The secondhand world is a paradise to Hushpuppy, so eager to explore, raised by tough love that has acclimated her to a harsh, often unforgiving environment. She has her own house, she's eager to be a man (whether through burping or arm wrestling), and she easily crosses between the natural and barely-constructed worlds, straddling the blurred line and feeling at ease in both. She's a folk hero, a historian, a child who can never know innocence, reflected in the ever-muddy state of her white rain boots.But a character is only as good as the actor or actress behind them, so it's lucky that Zeitlen found such an amazing screen presence in newcomer Wallis. She is perfect in the role, giving Hushpuppy the wisdom that growing up in such a strange place inevitably breeds, but tinging it with a ceaseless curiosity as she listens to the heartbeats of the animals, and the world, around her.

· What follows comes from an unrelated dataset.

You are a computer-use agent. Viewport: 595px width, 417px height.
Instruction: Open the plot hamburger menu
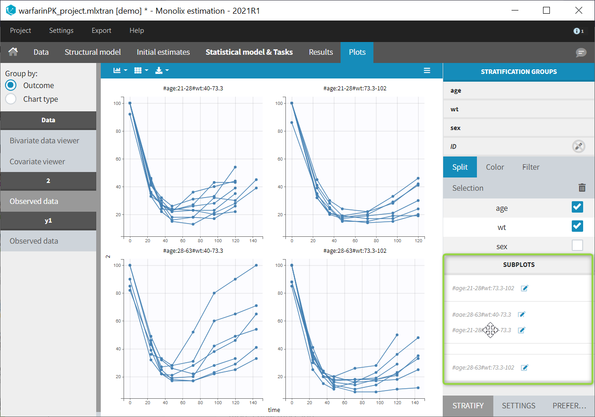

Wallis is adorable but emotes toughness as if it were nothing, bringing equal gravity to her lighter moments and the more serious fare Hushpuppy faces, ranging from her father's decaying state to the arrival of dangerous ancient beasts called aurochs, recently freed from the melting icecaps. (Spoiler alert: they look awesome.)
Cinematographer Ben Richardson's camera brilliantly captures the experience of childhood in the Bathtub; it is Hushpuppy's match: restless, curious, eager to take in the small details, alert to the wonders of the natural world, the starkness of the drowning world, the desperation of the world as it emerges from underwater, barely alive, much of it not. It's not unlike Emmanuel Lubezki's work in The Tree of Life last year. Richardson similarly brings the experience of childhood to the forefront, with all the unexpected magic and inevitable darkness that entails.
This darkness is embodied by Wink (Dwight Henry), Hushpuppy's single father who loves her with an edge, bullies her into toughness, and protects her animalistically. Henry is another revelation, managing to make Wink loveable and understandable, even when his parenting becomes a bit too mean. Beasts is at its best when Henry and Wallis share the screen; their chemistry is natural, truly familial, and their final scene together is in itself a work of magic, one part in the vast tapestry that contributes to such a thrilling, breathtaking whole.Indeed, it's hard to single out each element of the film that deserves praise, so finely wrought is the picture as a whole. Each shot is gorgeous to look at and deeply felt, a marriage of style and substance that impresses and penetrates. The score, which Zeitlen composed with Dan Romer, bursts with character and unbridled joy, resulting in swells akin to Sufjan Stevens' work. The screenplay, which Zeitlen cowrote with Lucy Alibar, is heavy on narration, but it's an appropriate reliance, as the film operates as a folktale, one that will be retold and celebrated for years to come. I suspect that each time, it will feel new, and that the magic will never fade.